**Activity:** After locating the line that contains "Click the red Stop", restate it and each later line word for word through the end of the records.

**Data supplied:**

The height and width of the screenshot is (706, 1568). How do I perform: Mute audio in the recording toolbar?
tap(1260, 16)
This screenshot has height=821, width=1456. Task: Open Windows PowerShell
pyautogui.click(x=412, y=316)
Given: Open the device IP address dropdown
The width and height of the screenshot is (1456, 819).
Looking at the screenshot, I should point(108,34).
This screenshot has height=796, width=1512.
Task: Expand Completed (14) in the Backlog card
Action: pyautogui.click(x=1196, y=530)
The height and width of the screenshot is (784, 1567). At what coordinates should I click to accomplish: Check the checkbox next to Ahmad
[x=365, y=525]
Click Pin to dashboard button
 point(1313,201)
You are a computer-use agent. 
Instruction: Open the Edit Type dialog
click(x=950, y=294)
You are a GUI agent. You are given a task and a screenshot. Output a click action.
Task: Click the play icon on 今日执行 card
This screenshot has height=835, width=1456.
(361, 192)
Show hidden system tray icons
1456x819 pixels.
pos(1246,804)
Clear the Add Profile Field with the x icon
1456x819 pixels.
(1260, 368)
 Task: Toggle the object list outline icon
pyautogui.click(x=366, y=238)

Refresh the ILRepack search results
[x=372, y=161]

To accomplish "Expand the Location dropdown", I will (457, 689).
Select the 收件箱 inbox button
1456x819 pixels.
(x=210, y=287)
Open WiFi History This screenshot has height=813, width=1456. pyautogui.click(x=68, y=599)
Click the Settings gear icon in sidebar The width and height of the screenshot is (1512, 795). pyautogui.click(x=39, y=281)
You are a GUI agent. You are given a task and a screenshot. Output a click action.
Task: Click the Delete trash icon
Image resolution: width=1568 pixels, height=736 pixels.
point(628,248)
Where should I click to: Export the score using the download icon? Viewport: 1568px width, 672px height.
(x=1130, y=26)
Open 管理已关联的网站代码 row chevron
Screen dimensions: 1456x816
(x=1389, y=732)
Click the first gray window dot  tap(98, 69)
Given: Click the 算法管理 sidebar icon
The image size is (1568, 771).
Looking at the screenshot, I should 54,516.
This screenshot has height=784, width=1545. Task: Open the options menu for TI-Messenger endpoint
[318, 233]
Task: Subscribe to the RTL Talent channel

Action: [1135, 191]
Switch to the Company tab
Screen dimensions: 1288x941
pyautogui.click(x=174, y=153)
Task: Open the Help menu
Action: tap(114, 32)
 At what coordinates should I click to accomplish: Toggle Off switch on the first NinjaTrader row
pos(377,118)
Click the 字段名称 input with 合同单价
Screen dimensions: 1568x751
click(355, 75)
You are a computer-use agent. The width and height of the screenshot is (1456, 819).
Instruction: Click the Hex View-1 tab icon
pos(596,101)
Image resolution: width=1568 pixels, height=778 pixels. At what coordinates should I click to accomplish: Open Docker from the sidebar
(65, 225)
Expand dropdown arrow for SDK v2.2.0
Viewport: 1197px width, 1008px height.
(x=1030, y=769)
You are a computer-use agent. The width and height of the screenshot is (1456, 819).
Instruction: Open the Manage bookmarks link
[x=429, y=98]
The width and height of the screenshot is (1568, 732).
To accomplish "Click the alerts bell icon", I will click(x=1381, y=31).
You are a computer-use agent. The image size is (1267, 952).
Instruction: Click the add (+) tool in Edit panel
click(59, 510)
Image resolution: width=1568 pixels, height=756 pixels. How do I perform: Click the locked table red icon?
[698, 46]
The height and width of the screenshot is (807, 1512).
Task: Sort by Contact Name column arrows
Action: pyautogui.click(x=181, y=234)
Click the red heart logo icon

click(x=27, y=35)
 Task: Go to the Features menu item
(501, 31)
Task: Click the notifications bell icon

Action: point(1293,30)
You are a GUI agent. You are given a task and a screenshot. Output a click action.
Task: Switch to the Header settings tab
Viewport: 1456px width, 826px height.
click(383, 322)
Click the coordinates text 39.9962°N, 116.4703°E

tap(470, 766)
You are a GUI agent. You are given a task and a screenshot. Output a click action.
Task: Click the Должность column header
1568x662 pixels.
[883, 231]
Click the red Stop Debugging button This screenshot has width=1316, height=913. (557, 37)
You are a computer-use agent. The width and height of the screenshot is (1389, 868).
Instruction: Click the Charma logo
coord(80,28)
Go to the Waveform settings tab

**Result of the task:**
Click the red Stop Debugging button This screenshot has width=1316, height=913. (557, 37)
You are a computer-use agent. The width and height of the screenshot is (1389, 868).
Instruction: Click the Charma logo
coord(80,28)
Go to the Waveform settings tab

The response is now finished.